Save the file and apply the change using Helm:

helm upgrade <release-name> <chart> -f values.yaml
Verify that multiple Leap pods are running (substitute your namespace as needed):

kubectl get pods -n <namespace>

Autoscaling

The following Kubernetes components are used when configuring autoscaling for HCL Leap.

Horizontal Pod Autoscaler (HPA) A Kubernetes controller that automatically adjusts the number of running pods based on observed resource usage, such as CPU or memory.
metrics-server A cluster-wide service that collects CPU and memory usage metrics from kubelets and makes them available to the HPA.
Leap autoscaler configuration (HPA manifest) A Kubernetes YAML file that defines scaling thresholds, minimum and maximum pod counts, and the Leap workload to be scaled.

Platform considerations

Each Kubernetes distribution (for example, OpenShift, GKE, EKS, AKS) has its own documented approach for enabling the Horizontal Pod Autoscaler and installing the metrics pipeline.
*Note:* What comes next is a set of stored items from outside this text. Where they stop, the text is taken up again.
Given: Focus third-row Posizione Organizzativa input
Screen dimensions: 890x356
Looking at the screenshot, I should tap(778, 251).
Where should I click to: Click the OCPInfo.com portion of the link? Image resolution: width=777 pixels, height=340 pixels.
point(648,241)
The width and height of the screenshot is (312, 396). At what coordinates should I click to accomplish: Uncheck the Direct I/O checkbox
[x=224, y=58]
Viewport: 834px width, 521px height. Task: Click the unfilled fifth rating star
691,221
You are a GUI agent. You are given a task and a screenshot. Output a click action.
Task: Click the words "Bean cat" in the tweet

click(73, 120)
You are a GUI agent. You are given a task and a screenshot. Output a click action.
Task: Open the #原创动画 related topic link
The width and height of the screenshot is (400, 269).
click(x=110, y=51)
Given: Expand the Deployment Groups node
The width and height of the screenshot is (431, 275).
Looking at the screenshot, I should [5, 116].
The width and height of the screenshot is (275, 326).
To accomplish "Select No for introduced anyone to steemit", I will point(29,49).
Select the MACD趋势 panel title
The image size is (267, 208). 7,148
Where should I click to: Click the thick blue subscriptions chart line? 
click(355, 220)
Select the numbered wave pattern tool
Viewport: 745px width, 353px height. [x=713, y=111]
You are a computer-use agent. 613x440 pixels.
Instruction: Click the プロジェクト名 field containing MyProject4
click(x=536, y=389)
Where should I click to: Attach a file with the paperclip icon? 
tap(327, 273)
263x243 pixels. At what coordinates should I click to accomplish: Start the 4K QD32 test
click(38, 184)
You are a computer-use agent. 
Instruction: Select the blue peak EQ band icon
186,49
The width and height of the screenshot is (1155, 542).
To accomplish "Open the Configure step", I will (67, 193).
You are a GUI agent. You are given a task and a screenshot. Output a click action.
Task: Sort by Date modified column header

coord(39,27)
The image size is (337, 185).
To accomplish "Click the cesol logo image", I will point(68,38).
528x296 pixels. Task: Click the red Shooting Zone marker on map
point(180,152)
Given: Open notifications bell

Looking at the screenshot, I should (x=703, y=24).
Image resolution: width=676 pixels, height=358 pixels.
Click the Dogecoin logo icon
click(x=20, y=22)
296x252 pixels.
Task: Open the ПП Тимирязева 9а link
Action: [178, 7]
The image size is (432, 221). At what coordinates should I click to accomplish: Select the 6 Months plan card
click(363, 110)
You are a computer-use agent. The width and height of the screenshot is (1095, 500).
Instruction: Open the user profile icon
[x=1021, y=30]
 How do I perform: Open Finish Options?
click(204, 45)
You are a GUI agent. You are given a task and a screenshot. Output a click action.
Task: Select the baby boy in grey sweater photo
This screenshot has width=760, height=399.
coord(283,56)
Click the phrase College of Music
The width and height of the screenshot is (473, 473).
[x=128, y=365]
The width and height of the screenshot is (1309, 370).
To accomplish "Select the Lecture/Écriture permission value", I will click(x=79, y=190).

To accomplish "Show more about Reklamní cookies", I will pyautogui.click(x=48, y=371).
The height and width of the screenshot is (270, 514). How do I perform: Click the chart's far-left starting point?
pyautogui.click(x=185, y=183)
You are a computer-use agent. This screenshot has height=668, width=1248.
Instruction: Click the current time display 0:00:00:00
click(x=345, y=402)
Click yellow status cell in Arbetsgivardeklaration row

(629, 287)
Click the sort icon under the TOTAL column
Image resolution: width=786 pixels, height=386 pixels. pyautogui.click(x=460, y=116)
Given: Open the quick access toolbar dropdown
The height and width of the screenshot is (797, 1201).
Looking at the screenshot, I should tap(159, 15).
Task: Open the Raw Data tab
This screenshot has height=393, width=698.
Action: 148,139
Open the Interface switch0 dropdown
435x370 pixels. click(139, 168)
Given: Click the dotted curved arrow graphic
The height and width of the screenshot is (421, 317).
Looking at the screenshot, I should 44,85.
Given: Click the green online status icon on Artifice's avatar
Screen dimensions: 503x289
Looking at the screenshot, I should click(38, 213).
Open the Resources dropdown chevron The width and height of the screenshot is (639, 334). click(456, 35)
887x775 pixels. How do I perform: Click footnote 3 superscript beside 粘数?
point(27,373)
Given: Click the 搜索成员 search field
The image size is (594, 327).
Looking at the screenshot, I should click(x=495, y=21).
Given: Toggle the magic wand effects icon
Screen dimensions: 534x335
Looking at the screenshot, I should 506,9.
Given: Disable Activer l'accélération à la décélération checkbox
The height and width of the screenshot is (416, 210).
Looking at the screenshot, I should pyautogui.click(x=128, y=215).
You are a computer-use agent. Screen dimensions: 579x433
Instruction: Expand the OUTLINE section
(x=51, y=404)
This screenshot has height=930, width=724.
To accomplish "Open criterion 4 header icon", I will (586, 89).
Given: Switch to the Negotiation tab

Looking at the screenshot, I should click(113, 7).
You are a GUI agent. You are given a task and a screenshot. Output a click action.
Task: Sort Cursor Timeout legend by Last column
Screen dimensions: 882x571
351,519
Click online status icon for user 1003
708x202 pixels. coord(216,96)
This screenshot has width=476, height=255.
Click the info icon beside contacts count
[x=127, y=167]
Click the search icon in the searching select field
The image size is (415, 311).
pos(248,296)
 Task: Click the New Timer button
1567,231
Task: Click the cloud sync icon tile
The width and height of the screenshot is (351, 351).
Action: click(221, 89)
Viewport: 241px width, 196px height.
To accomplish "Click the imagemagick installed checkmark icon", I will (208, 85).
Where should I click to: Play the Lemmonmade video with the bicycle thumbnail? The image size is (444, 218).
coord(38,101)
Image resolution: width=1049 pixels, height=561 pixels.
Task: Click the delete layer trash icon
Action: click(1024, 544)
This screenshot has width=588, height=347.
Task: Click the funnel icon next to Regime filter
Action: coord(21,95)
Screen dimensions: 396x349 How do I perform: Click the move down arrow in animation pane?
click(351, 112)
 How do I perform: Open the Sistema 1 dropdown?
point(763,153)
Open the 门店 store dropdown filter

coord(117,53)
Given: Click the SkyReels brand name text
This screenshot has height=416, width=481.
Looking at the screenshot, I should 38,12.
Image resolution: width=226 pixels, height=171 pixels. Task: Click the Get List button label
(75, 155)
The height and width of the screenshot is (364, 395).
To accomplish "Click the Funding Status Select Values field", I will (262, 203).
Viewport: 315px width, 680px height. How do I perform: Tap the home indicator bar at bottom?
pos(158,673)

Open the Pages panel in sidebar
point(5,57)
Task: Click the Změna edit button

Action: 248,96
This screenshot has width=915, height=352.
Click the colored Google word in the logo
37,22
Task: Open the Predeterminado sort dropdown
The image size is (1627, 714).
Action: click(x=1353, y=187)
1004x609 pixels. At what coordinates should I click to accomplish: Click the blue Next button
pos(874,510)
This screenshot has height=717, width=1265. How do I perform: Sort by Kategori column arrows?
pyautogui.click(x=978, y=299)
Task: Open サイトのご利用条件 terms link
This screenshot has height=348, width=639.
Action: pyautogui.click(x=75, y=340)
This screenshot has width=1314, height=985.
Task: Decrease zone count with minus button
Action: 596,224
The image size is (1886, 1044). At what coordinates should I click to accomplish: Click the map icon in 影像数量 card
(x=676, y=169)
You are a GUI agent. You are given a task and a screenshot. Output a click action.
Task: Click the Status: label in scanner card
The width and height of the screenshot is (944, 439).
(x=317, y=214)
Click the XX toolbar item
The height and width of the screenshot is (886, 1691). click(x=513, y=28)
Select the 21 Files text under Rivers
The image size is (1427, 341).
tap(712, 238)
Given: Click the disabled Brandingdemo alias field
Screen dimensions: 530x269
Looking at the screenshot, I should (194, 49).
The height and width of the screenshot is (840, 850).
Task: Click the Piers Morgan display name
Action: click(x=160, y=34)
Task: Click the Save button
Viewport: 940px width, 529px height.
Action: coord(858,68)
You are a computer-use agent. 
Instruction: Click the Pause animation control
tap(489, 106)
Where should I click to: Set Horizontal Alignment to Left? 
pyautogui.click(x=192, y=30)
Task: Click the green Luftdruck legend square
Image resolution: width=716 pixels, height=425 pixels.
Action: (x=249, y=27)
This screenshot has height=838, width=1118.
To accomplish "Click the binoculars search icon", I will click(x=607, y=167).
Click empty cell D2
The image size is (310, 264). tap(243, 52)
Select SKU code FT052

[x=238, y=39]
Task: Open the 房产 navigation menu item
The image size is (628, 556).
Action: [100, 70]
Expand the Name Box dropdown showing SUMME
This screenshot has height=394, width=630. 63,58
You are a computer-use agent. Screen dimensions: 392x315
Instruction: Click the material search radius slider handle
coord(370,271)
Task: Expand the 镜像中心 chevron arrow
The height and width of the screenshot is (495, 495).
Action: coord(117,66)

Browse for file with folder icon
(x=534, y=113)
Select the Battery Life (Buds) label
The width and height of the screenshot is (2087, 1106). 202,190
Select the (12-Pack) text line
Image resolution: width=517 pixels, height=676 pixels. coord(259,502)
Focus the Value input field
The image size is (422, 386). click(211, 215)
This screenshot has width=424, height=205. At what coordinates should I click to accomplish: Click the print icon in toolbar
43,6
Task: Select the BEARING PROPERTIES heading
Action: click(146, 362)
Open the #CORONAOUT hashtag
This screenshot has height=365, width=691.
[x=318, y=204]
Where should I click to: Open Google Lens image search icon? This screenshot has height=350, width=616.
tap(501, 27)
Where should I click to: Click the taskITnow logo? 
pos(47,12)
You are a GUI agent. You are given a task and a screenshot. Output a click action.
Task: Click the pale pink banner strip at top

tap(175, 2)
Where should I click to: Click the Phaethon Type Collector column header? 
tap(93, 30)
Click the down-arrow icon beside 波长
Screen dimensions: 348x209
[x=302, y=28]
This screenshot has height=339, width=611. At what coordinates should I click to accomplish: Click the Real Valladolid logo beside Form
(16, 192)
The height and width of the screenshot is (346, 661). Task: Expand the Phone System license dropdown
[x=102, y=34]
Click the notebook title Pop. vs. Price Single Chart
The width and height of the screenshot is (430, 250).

These platform-specific steps are outside the scope of this article. Consult your Kubernetes vendor documentation for details, or engage HCL Services for assistance with Kubernetes strategy and implementation.

Prerequisites

Before enabling autoscaling for Leap, ensure the following prerequisites are met:

HPA support is enabled in the cluster

The Kubernetes API must support the autoscaling/v2 API version.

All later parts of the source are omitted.